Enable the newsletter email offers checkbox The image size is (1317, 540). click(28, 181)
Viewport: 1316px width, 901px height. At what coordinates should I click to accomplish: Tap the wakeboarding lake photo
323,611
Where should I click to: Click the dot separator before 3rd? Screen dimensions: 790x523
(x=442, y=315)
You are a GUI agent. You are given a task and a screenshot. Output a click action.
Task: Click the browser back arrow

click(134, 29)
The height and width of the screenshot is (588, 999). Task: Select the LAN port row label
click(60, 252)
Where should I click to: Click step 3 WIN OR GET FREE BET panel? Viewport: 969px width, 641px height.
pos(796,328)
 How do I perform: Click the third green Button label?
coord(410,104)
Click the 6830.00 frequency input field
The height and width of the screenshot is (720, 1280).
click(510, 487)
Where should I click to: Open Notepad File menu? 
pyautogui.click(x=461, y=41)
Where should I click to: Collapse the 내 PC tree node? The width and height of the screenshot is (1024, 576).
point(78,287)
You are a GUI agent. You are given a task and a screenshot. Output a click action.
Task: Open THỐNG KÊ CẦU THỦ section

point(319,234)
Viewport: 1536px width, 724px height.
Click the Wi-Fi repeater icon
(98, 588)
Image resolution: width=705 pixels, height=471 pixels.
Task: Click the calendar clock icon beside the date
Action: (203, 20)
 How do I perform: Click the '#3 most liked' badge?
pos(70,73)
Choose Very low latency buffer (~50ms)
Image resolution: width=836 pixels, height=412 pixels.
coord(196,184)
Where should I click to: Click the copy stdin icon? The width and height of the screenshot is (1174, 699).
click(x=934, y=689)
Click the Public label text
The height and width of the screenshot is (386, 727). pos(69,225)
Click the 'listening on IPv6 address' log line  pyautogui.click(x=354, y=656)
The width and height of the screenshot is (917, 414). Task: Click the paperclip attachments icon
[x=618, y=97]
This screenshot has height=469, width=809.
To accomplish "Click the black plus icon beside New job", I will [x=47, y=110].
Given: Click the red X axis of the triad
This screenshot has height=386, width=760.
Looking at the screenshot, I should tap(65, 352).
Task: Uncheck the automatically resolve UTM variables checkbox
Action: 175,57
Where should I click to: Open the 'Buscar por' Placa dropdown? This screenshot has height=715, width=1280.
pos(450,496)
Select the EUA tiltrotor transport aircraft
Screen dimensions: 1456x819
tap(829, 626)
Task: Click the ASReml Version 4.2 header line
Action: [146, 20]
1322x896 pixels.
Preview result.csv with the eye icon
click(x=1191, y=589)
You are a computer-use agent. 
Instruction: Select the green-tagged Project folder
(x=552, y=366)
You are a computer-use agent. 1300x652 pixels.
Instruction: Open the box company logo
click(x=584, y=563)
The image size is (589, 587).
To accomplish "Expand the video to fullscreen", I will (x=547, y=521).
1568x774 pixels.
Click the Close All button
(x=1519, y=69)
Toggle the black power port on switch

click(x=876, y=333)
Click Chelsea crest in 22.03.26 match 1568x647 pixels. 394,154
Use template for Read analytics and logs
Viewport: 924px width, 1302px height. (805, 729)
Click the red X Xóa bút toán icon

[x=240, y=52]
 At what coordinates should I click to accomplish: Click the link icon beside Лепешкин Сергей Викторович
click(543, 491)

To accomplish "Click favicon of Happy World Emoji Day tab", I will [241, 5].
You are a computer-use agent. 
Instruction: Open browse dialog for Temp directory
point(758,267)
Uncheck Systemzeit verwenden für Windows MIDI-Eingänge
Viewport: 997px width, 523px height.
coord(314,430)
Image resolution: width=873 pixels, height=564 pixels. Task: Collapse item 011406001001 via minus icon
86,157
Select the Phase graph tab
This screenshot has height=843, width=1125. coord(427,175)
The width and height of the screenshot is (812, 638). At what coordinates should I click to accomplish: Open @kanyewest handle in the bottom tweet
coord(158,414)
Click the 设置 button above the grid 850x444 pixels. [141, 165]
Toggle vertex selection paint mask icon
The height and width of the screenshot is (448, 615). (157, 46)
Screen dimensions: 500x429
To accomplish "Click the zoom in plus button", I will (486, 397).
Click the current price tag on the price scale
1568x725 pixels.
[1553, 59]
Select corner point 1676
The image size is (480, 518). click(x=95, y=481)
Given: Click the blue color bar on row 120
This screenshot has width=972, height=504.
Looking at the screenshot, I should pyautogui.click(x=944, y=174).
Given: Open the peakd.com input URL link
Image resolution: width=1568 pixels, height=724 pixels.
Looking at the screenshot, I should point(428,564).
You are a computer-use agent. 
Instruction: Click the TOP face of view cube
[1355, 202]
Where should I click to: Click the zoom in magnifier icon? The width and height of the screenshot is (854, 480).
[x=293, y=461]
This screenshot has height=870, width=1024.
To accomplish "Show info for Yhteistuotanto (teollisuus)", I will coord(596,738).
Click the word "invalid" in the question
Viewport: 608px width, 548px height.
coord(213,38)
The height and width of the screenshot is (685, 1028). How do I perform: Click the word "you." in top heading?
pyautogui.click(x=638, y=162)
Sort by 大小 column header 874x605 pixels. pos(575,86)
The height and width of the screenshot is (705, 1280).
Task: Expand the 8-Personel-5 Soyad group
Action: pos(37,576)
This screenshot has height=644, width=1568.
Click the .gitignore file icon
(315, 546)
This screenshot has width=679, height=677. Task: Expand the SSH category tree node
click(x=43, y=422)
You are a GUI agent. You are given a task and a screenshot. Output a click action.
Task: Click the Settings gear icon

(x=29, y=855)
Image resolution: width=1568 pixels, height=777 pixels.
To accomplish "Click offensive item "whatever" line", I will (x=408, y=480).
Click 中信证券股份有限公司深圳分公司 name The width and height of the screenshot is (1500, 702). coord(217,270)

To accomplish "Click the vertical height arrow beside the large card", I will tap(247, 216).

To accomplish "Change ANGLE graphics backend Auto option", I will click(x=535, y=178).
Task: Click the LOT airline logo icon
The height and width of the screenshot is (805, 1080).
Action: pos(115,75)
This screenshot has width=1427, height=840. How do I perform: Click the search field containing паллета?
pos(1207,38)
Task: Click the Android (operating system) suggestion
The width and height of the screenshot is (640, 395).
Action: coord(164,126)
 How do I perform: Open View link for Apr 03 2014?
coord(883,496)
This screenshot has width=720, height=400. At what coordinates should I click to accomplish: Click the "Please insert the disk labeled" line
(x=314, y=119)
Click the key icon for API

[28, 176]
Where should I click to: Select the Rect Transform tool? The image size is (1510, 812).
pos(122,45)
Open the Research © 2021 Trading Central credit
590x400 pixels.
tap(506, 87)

---*---

**WORK REQUEST:** Set down the data exactly.

**SOLUTION TO THE EXERCISE:**
Enable the newsletter email offers checkbox The image size is (1317, 540). click(28, 181)
Viewport: 1316px width, 901px height. At what coordinates should I click to accomplish: Tap the wakeboarding lake photo
323,611
Where should I click to: Click the dot separator before 3rd? Screen dimensions: 790x523
(x=442, y=315)
You are a GUI agent. You are given a task and a screenshot. Output a click action.
Task: Click the browser back arrow

click(134, 29)
The height and width of the screenshot is (588, 999). Task: Select the LAN port row label
click(60, 252)
Where should I click to: Click step 3 WIN OR GET FREE BET panel? Viewport: 969px width, 641px height.
pos(796,328)
 How do I perform: Click the third green Button label?
coord(410,104)
Click the 6830.00 frequency input field
The height and width of the screenshot is (720, 1280).
click(510, 487)
Where should I click to: Open Notepad File menu? 
pyautogui.click(x=461, y=41)
Where should I click to: Collapse the 내 PC tree node? The width and height of the screenshot is (1024, 576).
point(78,287)
You are a GUI agent. You are given a task and a screenshot. Output a click action.
Task: Open THỐNG KÊ CẦU THỦ section

point(319,234)
Viewport: 1536px width, 724px height.
Click the Wi-Fi repeater icon
(98, 588)
Image resolution: width=705 pixels, height=471 pixels.
Task: Click the calendar clock icon beside the date
Action: (203, 20)
 How do I perform: Click the '#3 most liked' badge?
pos(70,73)
Choose Very low latency buffer (~50ms)
Image resolution: width=836 pixels, height=412 pixels.
coord(196,184)
Where should I click to: Click the copy stdin icon? The width and height of the screenshot is (1174, 699).
click(x=934, y=689)
Click the Public label text
The height and width of the screenshot is (386, 727). pos(69,225)
Click the 'listening on IPv6 address' log line  pyautogui.click(x=354, y=656)
The width and height of the screenshot is (917, 414). Task: Click the paperclip attachments icon
[x=618, y=97]
This screenshot has height=469, width=809.
To accomplish "Click the black plus icon beside New job", I will [x=47, y=110].
Given: Click the red X axis of the triad
This screenshot has height=386, width=760.
Looking at the screenshot, I should tap(65, 352).
Task: Uncheck the automatically resolve UTM variables checkbox
Action: 175,57
Where should I click to: Open the 'Buscar por' Placa dropdown? This screenshot has height=715, width=1280.
pos(450,496)
Select the EUA tiltrotor transport aircraft
Screen dimensions: 1456x819
tap(829, 626)
Task: Click the ASReml Version 4.2 header line
Action: [146, 20]
1322x896 pixels.
Preview result.csv with the eye icon
click(x=1191, y=589)
You are a computer-use agent. 
Instruction: Select the green-tagged Project folder
(x=552, y=366)
You are a computer-use agent. 1300x652 pixels.
Instruction: Open the box company logo
click(x=584, y=563)
The image size is (589, 587).
To accomplish "Expand the video to fullscreen", I will (x=547, y=521).
1568x774 pixels.
Click the Close All button
(x=1519, y=69)
Toggle the black power port on switch

click(x=876, y=333)
Click Chelsea crest in 22.03.26 match 1568x647 pixels. 394,154
Use template for Read analytics and logs
Viewport: 924px width, 1302px height. (805, 729)
Click the red X Xóa bút toán icon

[x=240, y=52]
 At what coordinates should I click to accomplish: Click the link icon beside Лепешкин Сергей Викторович
click(543, 491)

To accomplish "Click favicon of Happy World Emoji Day tab", I will [241, 5].
You are a computer-use agent. 
Instruction: Open browse dialog for Temp directory
point(758,267)
Uncheck Systemzeit verwenden für Windows MIDI-Eingänge
Viewport: 997px width, 523px height.
coord(314,430)
Image resolution: width=873 pixels, height=564 pixels. Task: Collapse item 011406001001 via minus icon
86,157
Select the Phase graph tab
This screenshot has height=843, width=1125. coord(427,175)
The width and height of the screenshot is (812, 638). At what coordinates should I click to accomplish: Open @kanyewest handle in the bottom tweet
coord(158,414)
Click the 设置 button above the grid 850x444 pixels. [141, 165]
Toggle vertex selection paint mask icon
The height and width of the screenshot is (448, 615). (157, 46)
Screen dimensions: 500x429
To accomplish "Click the zoom in plus button", I will (486, 397).
Click the current price tag on the price scale
1568x725 pixels.
[1553, 59]
Select corner point 1676
The image size is (480, 518). click(x=95, y=481)
Given: Click the blue color bar on row 120
This screenshot has width=972, height=504.
Looking at the screenshot, I should pyautogui.click(x=944, y=174).
Given: Open the peakd.com input URL link
Image resolution: width=1568 pixels, height=724 pixels.
Looking at the screenshot, I should point(428,564).
You are a computer-use agent. 
Instruction: Click the TOP face of view cube
[1355, 202]
Where should I click to: Click the zoom in magnifier icon? The width and height of the screenshot is (854, 480).
[x=293, y=461]
This screenshot has height=870, width=1024.
To accomplish "Show info for Yhteistuotanto (teollisuus)", I will coord(596,738).
Click the word "invalid" in the question
Viewport: 608px width, 548px height.
coord(213,38)
The height and width of the screenshot is (685, 1028). How do I perform: Click the word "you." in top heading?
pyautogui.click(x=638, y=162)
Sort by 大小 column header 874x605 pixels. pos(575,86)
The height and width of the screenshot is (705, 1280).
Task: Expand the 8-Personel-5 Soyad group
Action: pos(37,576)
This screenshot has height=644, width=1568.
Click the .gitignore file icon
(315, 546)
This screenshot has width=679, height=677. Task: Expand the SSH category tree node
click(x=43, y=422)
You are a GUI agent. You are given a task and a screenshot. Output a click action.
Task: Click the Settings gear icon

(x=29, y=855)
Image resolution: width=1568 pixels, height=777 pixels.
To accomplish "Click offensive item "whatever" line", I will (x=408, y=480).
Click 中信证券股份有限公司深圳分公司 name The width and height of the screenshot is (1500, 702). coord(217,270)

To accomplish "Click the vertical height arrow beside the large card", I will tap(247, 216).

To accomplish "Change ANGLE graphics backend Auto option", I will click(x=535, y=178).
Task: Click the LOT airline logo icon
The height and width of the screenshot is (805, 1080).
Action: pos(115,75)
This screenshot has width=1427, height=840. How do I perform: Click the search field containing паллета?
pos(1207,38)
Task: Click the Android (operating system) suggestion
The width and height of the screenshot is (640, 395).
Action: coord(164,126)
 How do I perform: Open View link for Apr 03 2014?
coord(883,496)
This screenshot has width=720, height=400. At what coordinates should I click to accomplish: Click the "Please insert the disk labeled" line
(x=314, y=119)
Click the key icon for API

[28, 176]
Where should I click to: Select the Rect Transform tool? The image size is (1510, 812).
pos(122,45)
Open the Research © 2021 Trading Central credit
590x400 pixels.
tap(506, 87)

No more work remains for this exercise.